Глубокая, древняя, неодолимая, дремучая, непримиримая классовая ненависть к прогнившей в роскоши и бессовестности боярщине, вскипела стихийно и – словно в закупоренном сосуде карбид кипятком окатили – запылала поэтическая ярость в душе стрельца.
- О, в банке пауки! Прибежище шакалов! Воры! – думал Дядьвитя, все крепче стискивая алебарду.

Когда бы их худое разуменье
Могло бы осознать, что сотворяют,
В какие гибели ввергают государство,
В мучения народы погружают –
В бесславие, бесстыдство и нужду!

Дух Островского вихрем, призрачным вихрем кружился над буйной головушкой Дядьвити, сорвал кумачовый, маков-цвет, отороченный мехом колпак, поднял битловскую шевелюру дыбом.

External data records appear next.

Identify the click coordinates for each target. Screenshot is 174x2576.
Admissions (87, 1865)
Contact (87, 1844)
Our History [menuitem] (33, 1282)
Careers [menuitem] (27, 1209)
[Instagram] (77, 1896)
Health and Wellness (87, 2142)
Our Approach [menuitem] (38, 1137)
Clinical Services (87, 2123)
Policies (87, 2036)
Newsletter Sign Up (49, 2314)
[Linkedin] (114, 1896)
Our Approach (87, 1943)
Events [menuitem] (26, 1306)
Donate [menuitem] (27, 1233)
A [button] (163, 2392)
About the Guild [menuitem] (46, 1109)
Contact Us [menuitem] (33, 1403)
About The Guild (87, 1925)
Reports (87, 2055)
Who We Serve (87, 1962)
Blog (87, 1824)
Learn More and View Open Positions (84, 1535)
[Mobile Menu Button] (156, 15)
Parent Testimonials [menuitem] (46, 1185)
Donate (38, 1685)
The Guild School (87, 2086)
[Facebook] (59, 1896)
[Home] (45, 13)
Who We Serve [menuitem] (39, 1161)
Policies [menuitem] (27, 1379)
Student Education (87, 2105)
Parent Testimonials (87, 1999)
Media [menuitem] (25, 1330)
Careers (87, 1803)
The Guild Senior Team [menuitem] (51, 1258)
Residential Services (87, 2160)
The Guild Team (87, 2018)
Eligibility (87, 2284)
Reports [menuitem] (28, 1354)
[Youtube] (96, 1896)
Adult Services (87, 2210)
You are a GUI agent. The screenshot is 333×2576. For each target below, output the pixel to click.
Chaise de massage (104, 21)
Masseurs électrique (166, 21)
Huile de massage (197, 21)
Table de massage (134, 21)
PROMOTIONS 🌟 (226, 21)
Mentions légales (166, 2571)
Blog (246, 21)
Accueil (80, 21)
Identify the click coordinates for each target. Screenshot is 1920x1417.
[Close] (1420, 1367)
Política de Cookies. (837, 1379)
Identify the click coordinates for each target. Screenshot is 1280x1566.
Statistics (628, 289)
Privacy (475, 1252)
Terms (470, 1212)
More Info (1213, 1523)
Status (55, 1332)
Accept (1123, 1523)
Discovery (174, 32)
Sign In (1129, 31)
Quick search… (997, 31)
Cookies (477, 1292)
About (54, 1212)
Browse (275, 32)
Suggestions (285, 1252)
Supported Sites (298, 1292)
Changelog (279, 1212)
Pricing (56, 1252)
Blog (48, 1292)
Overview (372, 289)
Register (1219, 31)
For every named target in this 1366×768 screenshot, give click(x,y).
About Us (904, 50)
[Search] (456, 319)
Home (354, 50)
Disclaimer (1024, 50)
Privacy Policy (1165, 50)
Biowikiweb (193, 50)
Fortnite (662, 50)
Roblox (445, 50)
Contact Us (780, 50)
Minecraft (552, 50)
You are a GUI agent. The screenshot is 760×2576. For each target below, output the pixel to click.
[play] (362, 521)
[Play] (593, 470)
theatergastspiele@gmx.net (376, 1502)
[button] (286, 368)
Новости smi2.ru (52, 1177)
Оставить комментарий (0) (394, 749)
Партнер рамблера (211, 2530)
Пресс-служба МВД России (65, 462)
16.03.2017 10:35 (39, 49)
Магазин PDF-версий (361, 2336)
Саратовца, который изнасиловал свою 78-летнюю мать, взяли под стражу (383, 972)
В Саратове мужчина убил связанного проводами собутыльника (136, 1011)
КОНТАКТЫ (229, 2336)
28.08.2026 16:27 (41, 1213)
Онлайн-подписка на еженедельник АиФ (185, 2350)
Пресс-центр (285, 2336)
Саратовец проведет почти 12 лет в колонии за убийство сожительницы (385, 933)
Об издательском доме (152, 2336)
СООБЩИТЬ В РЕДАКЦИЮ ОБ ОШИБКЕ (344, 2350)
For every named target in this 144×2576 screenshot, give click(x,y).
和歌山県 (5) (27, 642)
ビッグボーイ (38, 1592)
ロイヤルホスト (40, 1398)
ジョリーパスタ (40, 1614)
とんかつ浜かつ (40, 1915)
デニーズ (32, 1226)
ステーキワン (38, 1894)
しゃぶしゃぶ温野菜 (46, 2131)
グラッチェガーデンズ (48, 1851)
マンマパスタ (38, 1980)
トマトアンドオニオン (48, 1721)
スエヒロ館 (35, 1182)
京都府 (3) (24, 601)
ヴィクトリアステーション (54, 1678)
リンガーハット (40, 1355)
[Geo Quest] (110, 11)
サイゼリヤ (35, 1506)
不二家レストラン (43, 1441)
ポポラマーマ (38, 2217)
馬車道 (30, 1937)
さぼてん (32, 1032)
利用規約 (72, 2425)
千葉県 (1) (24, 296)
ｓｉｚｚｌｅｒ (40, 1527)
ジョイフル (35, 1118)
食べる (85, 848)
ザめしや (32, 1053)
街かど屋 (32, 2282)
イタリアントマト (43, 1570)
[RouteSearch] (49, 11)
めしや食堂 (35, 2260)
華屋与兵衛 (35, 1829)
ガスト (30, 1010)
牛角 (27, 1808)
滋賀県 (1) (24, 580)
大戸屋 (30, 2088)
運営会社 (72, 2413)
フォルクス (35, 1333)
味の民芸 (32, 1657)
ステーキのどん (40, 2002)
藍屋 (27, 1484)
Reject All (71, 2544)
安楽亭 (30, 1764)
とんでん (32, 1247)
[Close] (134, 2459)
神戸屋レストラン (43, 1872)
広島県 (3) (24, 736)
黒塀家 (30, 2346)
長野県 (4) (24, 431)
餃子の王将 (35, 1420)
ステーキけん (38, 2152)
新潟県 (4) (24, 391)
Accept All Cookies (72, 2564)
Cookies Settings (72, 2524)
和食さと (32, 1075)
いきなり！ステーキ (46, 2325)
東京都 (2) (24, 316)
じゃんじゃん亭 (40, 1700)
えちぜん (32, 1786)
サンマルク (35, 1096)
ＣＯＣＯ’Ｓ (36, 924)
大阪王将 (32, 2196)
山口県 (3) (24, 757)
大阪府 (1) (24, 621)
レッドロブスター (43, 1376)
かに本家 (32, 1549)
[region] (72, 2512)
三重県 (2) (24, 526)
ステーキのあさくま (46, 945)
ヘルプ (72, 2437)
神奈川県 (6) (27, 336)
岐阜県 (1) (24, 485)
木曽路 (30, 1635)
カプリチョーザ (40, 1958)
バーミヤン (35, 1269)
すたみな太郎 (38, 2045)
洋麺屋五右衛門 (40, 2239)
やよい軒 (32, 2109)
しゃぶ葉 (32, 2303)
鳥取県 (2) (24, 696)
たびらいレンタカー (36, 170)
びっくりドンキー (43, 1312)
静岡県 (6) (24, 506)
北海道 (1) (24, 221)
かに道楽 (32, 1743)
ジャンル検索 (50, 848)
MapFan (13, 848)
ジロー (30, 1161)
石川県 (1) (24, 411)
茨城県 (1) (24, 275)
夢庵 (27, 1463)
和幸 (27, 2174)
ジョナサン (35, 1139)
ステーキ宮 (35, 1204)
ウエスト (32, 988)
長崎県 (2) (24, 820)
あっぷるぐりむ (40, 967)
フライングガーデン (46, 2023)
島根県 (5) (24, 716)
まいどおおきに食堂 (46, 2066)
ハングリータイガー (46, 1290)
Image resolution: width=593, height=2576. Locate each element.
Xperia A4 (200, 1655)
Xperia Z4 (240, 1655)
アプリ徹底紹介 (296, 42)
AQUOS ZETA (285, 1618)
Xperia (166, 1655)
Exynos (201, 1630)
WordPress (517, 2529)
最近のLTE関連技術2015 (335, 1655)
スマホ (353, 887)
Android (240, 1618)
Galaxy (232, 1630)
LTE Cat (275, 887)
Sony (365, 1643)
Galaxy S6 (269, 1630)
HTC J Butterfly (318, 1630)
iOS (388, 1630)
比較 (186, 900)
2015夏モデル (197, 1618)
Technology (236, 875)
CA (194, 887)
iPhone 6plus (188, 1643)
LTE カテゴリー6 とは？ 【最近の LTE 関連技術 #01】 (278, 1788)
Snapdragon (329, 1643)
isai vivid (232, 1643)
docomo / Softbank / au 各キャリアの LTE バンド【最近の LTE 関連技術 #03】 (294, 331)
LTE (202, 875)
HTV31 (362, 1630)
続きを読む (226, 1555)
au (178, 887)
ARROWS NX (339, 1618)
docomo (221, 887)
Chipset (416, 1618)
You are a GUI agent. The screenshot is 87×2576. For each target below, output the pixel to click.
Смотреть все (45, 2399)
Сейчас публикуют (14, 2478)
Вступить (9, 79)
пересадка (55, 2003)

Когда бы все бояре были храбры,
Заботливы, честны перед народом,
Тогда б, тогда бы… Просто нету слов!
Ах, мать его, сюда бы третью роту,
И прапорщика Грищенко сюда,
Мы всех проворовавшихся бояр
Смели б с лица державы
В единый миг!

Тут военачальник, хромающий из-за травмы колена Малюта, десницею дал знаки Дядьвите – мол, хватай, тащи Воротынского в подземелье, в пыточный застенок, на дыбу – за кулисы.
Радостно, злобно, грозно рявкнул, взревел Дядьвитя – и леденящий ужас пронесся по зрительному залу, и женщины мгновенно, разом закрыли лица ладошками.
В прыжке, пинком сапога направил Дядьвитя проклятого боярина к нужной кулисе и погнал, погнал его, проявляя изумительное, виртуозное умение наносить алебардой максимальные страдания.
Ошеломленный вначале, ошарашенный пинками и колотушками, князь быстро обрел резвость, выказал, по пути к заманчивому застенку, неожиданную для пожилого связанного боярина прыть, вереща и уворачиваясь. Очень упасало то обстоятельство, что бутафоры изготовили лезвие алебарды из фанерки, а не из стали булатной.
И, уже за кулисами, набросились люди на Дядьвитю, а боярин дерзкий извернулся и вцепился зубами, яко звериный лев, в алебарду – не полюбилась ему алебарда.
Не разумел Дядьвитя, какие холопы схватили его – иль разбойники, подлым князем подкупленные, иль антихристы заморские, аль шайка либералов-предателей. А только мысль опалила: «Зарежут! Удавят, ведьмачье отродие! Надоть войско кликнуть».
И разверз уж было луженую сержантскую пасть свою Дядьвитя, уж и тело раскалилось пораскидать нечистую силу, да костюмерша Виолетта догадалась плеснуть из стакана лимонадом стражнику в бешеный лик, не стала лимонаду жадничать.
Опомнился Дядьвитя и разглядел в сумерках закулисья обыденные театральные лица – пожарника, художника, помрежа, главпоста, завкруга, замадма, режсвета и замлитчаста. И пришел в себя окончательно, вернулся к реальности.
- Не пригоден ты к славе артиста, - вынес приговор боярин Воротынский, прислоняясь к стене, отдуваясь, мучаясь веревками и побоями. – Краев не видишь. А в искусстве, брат, самое главное – это чувство меры.
Стыдно стало Дядьвите перед славным князем, совестно. И перед искусством хотелось извиниться.